Anglo Delirium
Silent passions and small things
Cheshire, England
14th January, 2003
It's all go, all madness, every day in Middle England.
Middle England. Not the smart city set, or the languid country classes. Middle England is half-town half-rural suburbia.
It appears quiet, almost placid. Antiquing, rambler's associations, bird watching,
and quiet evenings spent working on the model railway. Staring at prize petunias in the garden shed, for hours and hours.
You might think this sounds very dull.
You couldn't be more wrong. It's a simmering cauldron of intrigue, of insatiable desire, of forbidden passion.
You can see them everywhere: huddled for hours with binoculars for a five second glimpse of a seagull;
tramping wind-sept moors dressed in parkas looking for tudor church naves; manning minature railways all Sunday for no reward.
The blood red, beating heart of England. The amateur hobbyist.
The Tweeter Strikes Back
You think the cosa nostra know how to carry a grudge? You wait to see what happens when an English
walking group is denied right of way over twenty metres of the same dung-ridden field that they've walked on for twenty years. The vendetta
against the farmer in question will be carried out coldly, viciously, and will never stop. No weapon will be left unused.

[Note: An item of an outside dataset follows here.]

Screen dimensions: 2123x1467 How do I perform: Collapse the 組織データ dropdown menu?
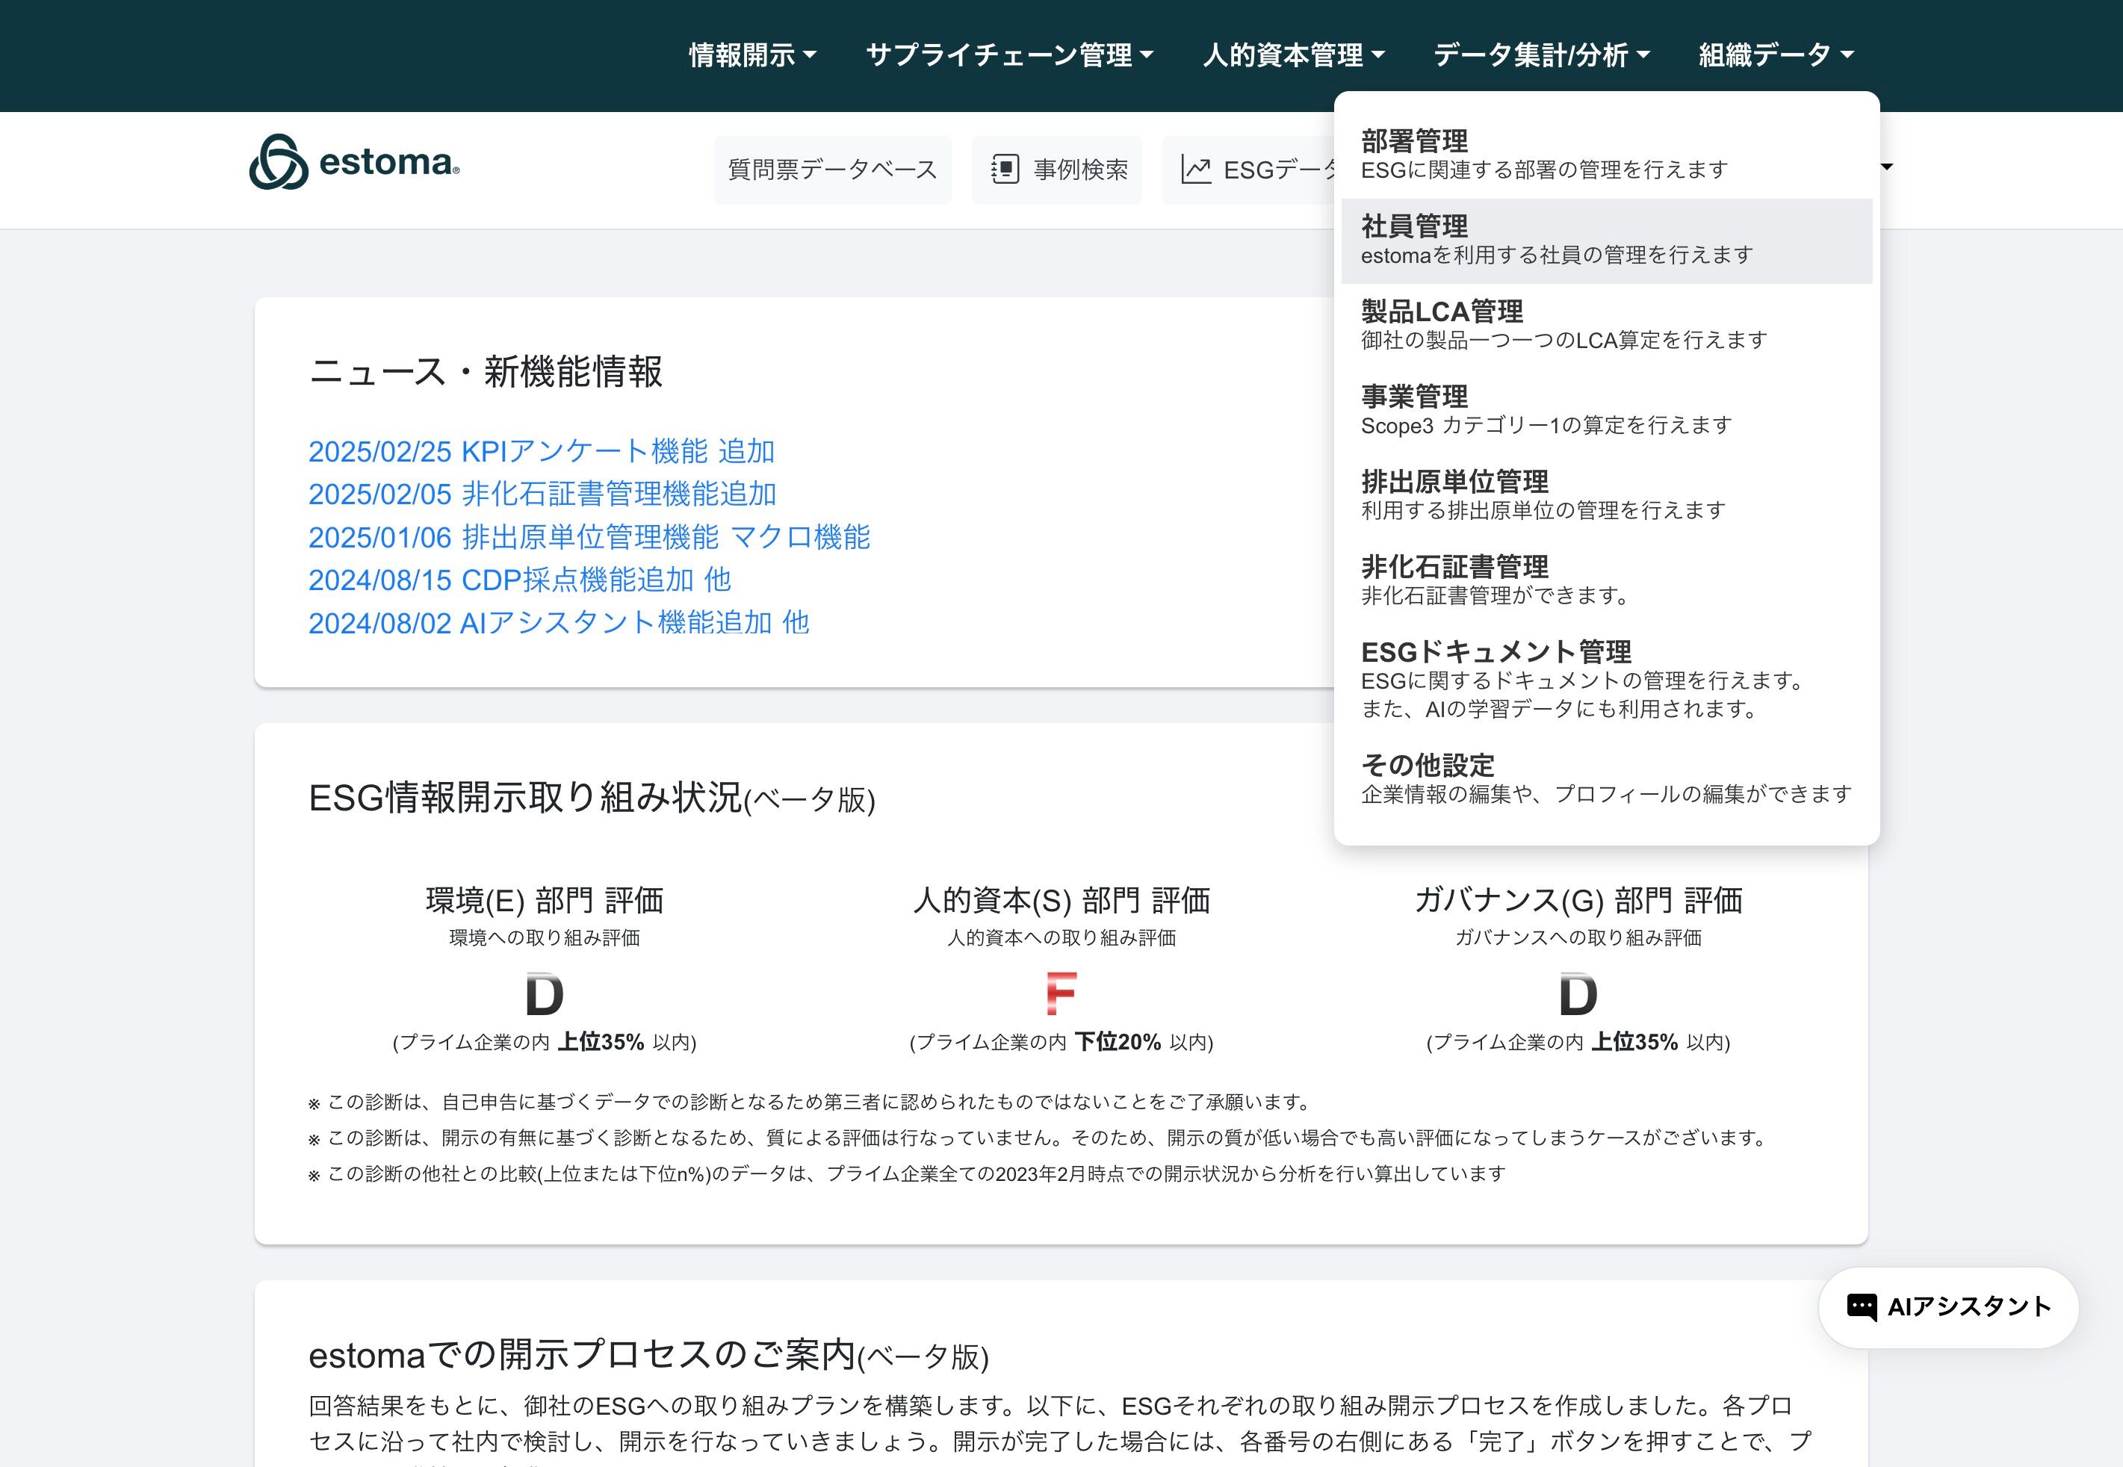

Slight scowls, a slighty cold tone of voice, slightly grumpy letters to the local newspaper - the ant bites of social condemnation
will go on and on till there's barely a skeleton left.
You think a Frenchman can argue with force? That's just a lot of flapping about nothing. Just wait till you've seen
a friendly debate between two Englishmen over the identification of a common hedge bird. Lesser Tufted Creek Warbler? With
pointed eye-lobes? What rot? I think you'll find it was a Greater Tufted Sedge Warbler, actually.
The final 'actually' is
the danger sign. Back away. The voices
may never be raised, there may be little motion in the thin, pale bodies, but as the antagonists eye each other furiously from behind
their spectacles, you had better back away. A Middle Englishman may not break any porcelain or slam any doors, but when his
hobby is in question he will hold on, and never, ever give up.
Glory, the Pointless
One day, six years ago, the gentlemen of the local boat club decided to paddle their rubber dinghy ten miles along the Dee estuary to West Kirby.
So far, they've reached half way. Every spring tide, they haul out the dinghy,
paddle a few hundred metres, mark the spot on a map, haul in
the dinghy, and go to the pub. Year after year, they've slowly made they're way.
They expect to arrive in West Kirby by 2010, hopefully before last orders.
Anywhere else, people would ask, what was the point? Noone asks that here. Those men know exactly where they're
going and why. They decided what they wanted to do, and now they're doing it.
Why do they all do it? Why are so many sensible adults wandering the marshes looking for small birds with expensive
binoculars that could be so better used staring through a neighbour's windows? Why is there so much fascination with toy trains
and old chamber pots?
Why do they hold on to these little notions?
When the ancient Britons came to this dark, cold, sodden island, they found nothing but the forest and the swamp. They must
half been inclined just to jump in the boat and go back. But they didn't. They went forward, hacking
a new land out of the dark swamps.
It can hardly have been an encouraging place to live. But they held on. They held on, and slowly, yard by yard, the
swamp began to retreat. The modern Britons don't have to be taught the value of perseverance. It is their passion.
The Cucumber of Truth
Other Europeans call the English inspid Mediterreanean people like to boast of their passions, their high temperament. But who wants to hear one more
mediterreanean mother-fixated temper tantrum? That's not passion.
Passion means to suffer. To suffer for the thing you love, to hold on to a thing despite all the pain and
jibes of the world.
To suffer and to hold on. It doesn't matter if it's the smallest thing in the world. It doesn't matter if the world disdains
it, and you for loving it.
The days are short, and dark. The gentle rain lulls us towards melancholy. The ancient swamp calls to them.
But, sitting in the cold, in the middle of nowhere
they munch our cucumber sandwiches, ready their binoculars, and hardly notice at all.